The birds are in transit; the opportunity does not last long; the weather shifts. We had such a day a few days back. A few years back, on a really good day, I made a rough film, swirling through traffic, through my sunroof, random Eurotrash music playing. Found art: Blue White Yellow. I think it works, as something, and hope you like.
* * *
States of Surveillance: Ethnographies of New Technologies in Policing and Justice, Maya Avis, Daniel Marciniak, Maria Sapignoli, eds., is out from Routledge. The book is what is known in the academy as an “edited volume,” i.e., different scholars contribute chapters, often based upon papers given at conferences. Rephrased, conferences often give rise to books. Mark Maguire and I (mostly Mark, tbh) wrote Chapter 8, Machine Learning and artificial intelligence in counterterrorism: the "realities" of security practitioners and technologists. It’s open access (thank you Max Planck), so you can read it online for free.

--- PROBLEM DESCRIPTION ---
Rewrite the stretch of the post from "The birds are" through "hope you like.", swapping "sunroof" for "windshield". You can leave the material alone.

--- MATERIAL ---
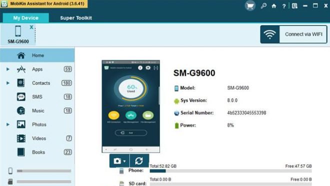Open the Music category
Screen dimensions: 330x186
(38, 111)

---

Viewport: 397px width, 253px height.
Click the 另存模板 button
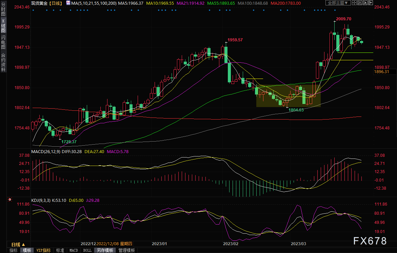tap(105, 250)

--- THE RESPONSE ---
The birds are in transit; the opportunity does not last long; the weather shifts. We had such a day a few days back. A few years back, on a really good day, I made a rough film, swirling through traffic, through my windshield, random Eurotrash music playing. Found art: Blue White Yellow. I think it works, as something, and hope you like.